For us, about $0.08 per response including both embedding generation and GPT-4 inference. Embeddings are cheap (text-embedding-3-small is $0.00002 per 1K tokens). The GPT-4 generation is where the cost sits. We keep prompts under 2500 tokens and responses under 500 tokens, so each complete interaction runs about 3000 tokens total. At current pricing that's roughly $0.09 for the generation, plus a negligible amount for the embedding lookup. We batch embedding generation for new properties (up to 2048 at once) which cuts that cost by about 60%. The ROI is obvious when you compare $0.08 to paying someone to manually type the same response for 4 minutes.
What is Retrieval-Augmented Generation (RAG) and why is it important for building production-ready systems?
Retrieval-Augmented Generation (RAG) combines semantic search with language generation to provide intelligent, accurate responses by retrieving relevant information before generating answers. It addresses limitations of basic chatbots and enhances response quality in production environments.
Why don't basic rule-based chatbots work well for complex guest interactions?
Basic rule-based chatbots rely on predefined rules and fail to handle the nuances and varied intents in guest messages, especially when questions are indirect or multi-faceted. This leads to poor user experience and inaccurate responses.
How does the system use PostgreSQL with pgvector for embedding storage and retrieval?
The system uses PostgreSQL with the pgvector extension to store vector embeddings efficiently, enabling fast similarity searches without relying on specialized vector databases. This choice balances scalability, ease of integration, and performance.
How are context and conversation history managed to improve response accuracy?
Relevant property data and prior conversation snippets are carefully assembled into context windows fed into the language model. This selective context assembly avoids overwhelming the model while preserving essential information for accurate responses.
What strategies are used to prevent AI hallucinations in RAG systems?

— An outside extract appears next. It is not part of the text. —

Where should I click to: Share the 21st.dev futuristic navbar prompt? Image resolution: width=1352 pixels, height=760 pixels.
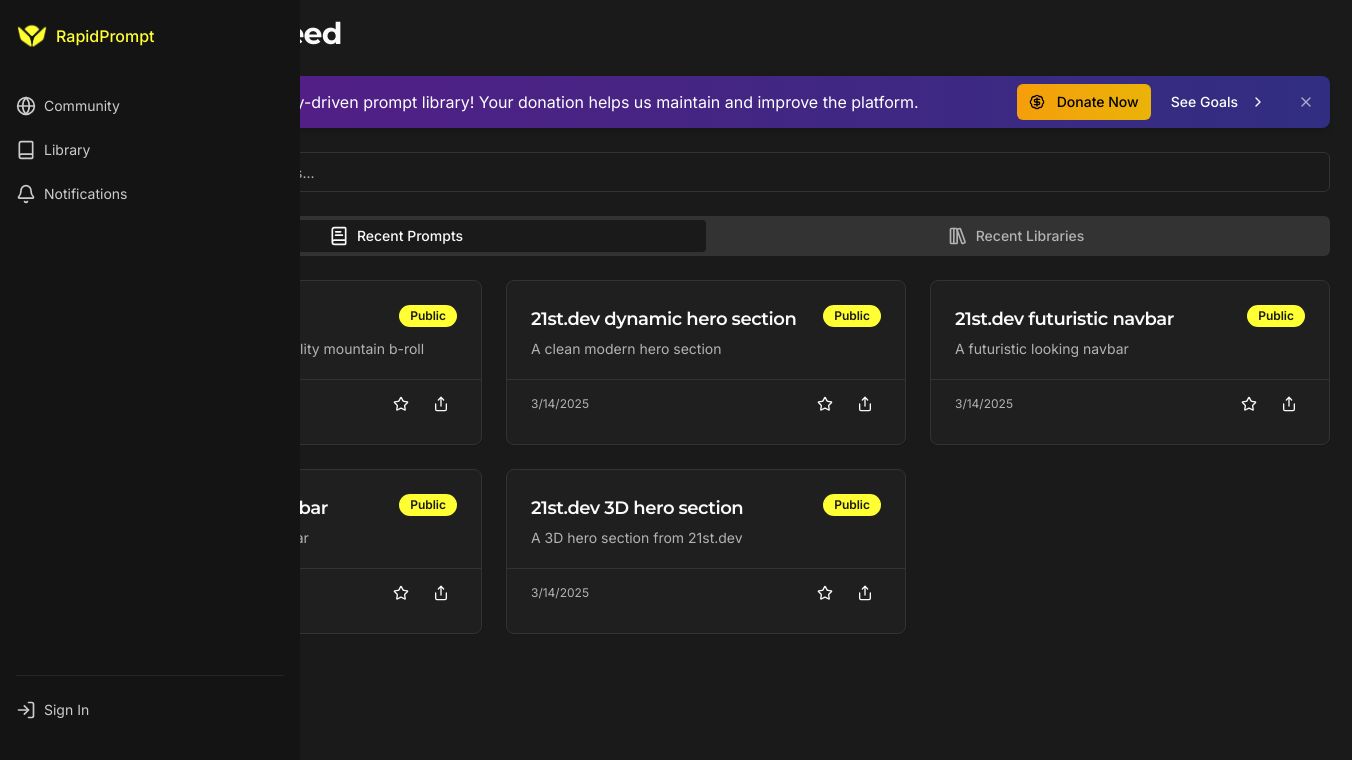1289,404
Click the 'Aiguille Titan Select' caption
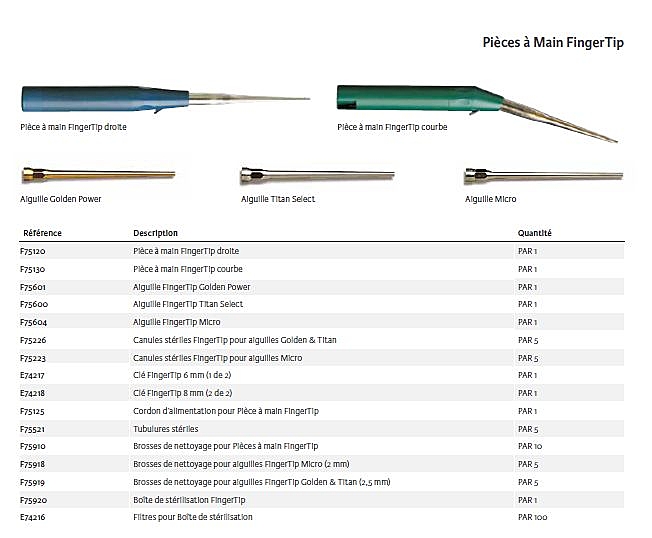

To reduce hallucinations, the system grounds generated responses strictly on retrieved factual data, implements deduplication for multi-question handling, and applies custom operator instructions to control output reliability.
When should I choose RAG over fine-tuning a language model for my application?
RAG is ideal when you need up-to-date factual retrieval without extensive retraining, especially for dynamic domains like property management. Fine-tuning suits scenarios requiring specialized language understanding but may lack flexibility for rapidly changing content.